#### [Exercise aim]
Count the lines in the data below that contain the string "accomplish", matching case exactly. Reply with the number alone.
--- Start of Dataset content ---
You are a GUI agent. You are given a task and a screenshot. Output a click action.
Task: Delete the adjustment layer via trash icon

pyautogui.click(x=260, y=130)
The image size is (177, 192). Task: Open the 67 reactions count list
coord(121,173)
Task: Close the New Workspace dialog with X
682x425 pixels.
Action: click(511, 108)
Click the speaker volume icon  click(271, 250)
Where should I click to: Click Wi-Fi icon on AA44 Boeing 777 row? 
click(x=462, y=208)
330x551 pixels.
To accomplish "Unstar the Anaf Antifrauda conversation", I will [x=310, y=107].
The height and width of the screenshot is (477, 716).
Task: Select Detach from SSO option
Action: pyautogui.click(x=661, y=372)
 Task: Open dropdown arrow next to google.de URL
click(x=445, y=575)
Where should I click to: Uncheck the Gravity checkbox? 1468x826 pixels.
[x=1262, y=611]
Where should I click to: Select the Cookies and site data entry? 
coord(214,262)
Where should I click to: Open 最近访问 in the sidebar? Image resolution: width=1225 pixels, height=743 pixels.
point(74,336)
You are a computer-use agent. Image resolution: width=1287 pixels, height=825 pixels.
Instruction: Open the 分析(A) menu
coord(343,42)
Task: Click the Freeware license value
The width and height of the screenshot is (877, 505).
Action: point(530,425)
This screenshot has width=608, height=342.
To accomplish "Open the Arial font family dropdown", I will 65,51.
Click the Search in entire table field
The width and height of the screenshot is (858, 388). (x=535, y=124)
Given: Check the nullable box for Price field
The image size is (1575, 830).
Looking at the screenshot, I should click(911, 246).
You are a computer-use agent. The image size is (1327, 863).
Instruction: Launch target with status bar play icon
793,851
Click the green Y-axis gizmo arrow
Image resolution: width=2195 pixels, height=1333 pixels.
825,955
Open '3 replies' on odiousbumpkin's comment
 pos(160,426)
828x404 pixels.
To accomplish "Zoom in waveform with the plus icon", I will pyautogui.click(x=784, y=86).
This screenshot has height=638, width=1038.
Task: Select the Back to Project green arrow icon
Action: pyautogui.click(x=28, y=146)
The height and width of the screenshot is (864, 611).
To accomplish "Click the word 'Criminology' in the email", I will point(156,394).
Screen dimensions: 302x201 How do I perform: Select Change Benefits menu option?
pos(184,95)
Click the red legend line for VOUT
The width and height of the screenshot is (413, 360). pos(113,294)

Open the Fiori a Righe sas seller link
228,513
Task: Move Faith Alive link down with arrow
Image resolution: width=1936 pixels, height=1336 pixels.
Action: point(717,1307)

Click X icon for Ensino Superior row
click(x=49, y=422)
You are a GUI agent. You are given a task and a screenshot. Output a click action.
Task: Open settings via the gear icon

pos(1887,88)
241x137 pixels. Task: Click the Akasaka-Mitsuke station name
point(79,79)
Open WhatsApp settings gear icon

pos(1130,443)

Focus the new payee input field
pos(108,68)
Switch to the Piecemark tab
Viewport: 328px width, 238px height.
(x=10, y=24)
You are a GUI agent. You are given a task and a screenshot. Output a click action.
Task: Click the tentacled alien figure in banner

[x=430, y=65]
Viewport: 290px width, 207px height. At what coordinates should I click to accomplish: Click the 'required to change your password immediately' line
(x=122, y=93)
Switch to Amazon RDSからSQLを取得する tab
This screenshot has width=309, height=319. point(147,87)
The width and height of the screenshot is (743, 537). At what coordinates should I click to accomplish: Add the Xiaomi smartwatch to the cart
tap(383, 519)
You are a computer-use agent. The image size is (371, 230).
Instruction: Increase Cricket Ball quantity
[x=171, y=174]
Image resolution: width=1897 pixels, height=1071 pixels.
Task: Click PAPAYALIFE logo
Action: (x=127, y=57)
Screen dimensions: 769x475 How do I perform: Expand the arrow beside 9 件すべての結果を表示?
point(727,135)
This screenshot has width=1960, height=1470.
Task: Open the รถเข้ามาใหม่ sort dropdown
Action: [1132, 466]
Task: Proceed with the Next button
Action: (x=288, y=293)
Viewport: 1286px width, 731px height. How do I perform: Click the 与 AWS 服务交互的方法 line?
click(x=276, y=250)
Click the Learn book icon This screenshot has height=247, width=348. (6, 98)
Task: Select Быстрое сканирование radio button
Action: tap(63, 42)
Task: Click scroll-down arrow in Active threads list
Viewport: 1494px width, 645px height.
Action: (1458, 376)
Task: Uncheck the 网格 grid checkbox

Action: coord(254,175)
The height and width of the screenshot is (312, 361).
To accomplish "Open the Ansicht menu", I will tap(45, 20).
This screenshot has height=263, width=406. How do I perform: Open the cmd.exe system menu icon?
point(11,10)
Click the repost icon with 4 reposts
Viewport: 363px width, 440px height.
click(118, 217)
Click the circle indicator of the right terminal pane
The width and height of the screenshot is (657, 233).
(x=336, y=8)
--- End of Dataset content ---
#### [The response]
7